No rastro do aparecimento do bitcoin desde 2009, a proliferação das experiências mais recentes dos países a constituírem os seus próprios sistemas nacionais de moeda digital. Por conta disso, o início da transição para o novo padrão monetário ancorado na moeda digital lastreada pelos bancos centrais das nações, diferentemente da versão privada das criptomoedas que circulam sem qualquer lastro, independe do Estado e flutuação associada à livre demanda descentralizada.

 

Além de países como a Suécia, Bahamas, Camboja e Venezuela que já convivem a realidade da moeda digital, destaca-se a China que estrutura o primeiro sistema nacional de moeda digital soberana no mundo. Após ter inventado o papel-moeda a mais de um milênio, a China assume a condição da primeira grande nação a abandoná-lo, tendo crescente parcela da população adotado continuamente a moeda digital soberana.

 

A tecnologia da e-yuan em processo de desenvolvimento nos últimos seis anos somente começou a ser posta em prática em 2021, com o Banco Popular da China liderando o impulsionamento da nova moeda no interior do país (tecnologia do Blockchain que sustenta as criptomoedas). Com a crescente adesão ao comércio e ao meio eletrônico de transação financeira, a população compra de tudo e paga através da leitura do QR code por smartphone e do uso variado dos aplicativos (AliPay e WeChat Pay).

Linhas de dados —
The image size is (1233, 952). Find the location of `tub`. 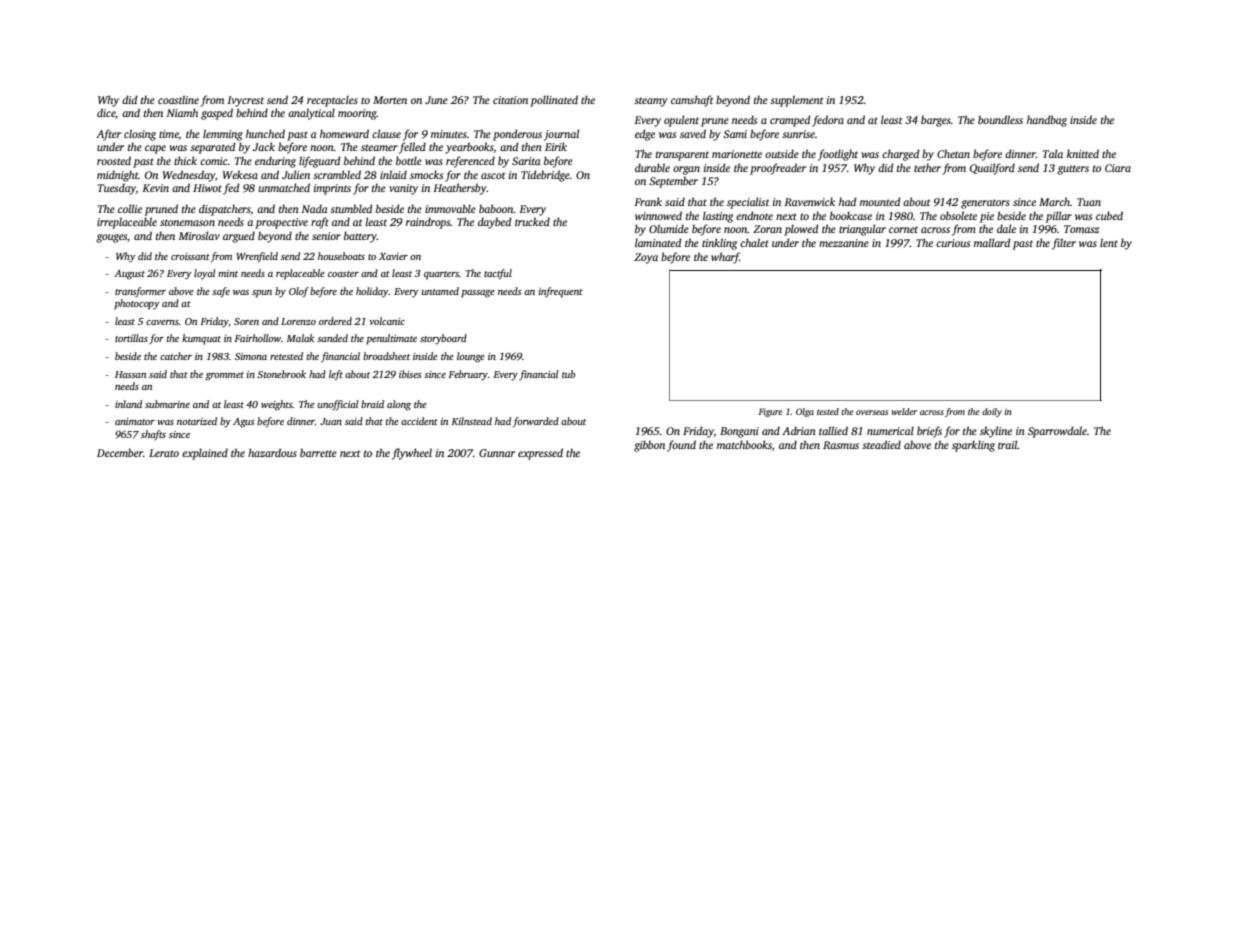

--

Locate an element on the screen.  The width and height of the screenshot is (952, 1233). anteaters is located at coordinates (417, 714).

Problema proposto —
Extraia do trecho sobre moeda digital, sem alterar nada, a parte que começa nas palavras "A tecnologia da" e vai até "e WeChat Pay).", inclusive.

Solução redigida —
A tecnologia da e-yuan em processo de desenvolvimento nos últimos seis anos somente começou a ser posta em prática em 2021, com o Banco Popular da China liderando o impulsionamento da nova moeda no interior do país (tecnologia do Blockchain que sustenta as criptomoedas). Com a crescente adesão ao comércio e ao meio eletrônico de transação financeira, a população compra de tudo e paga através da leitura do QR code por smartphone e do uso variado dos aplicativos (AliPay e WeChat Pay).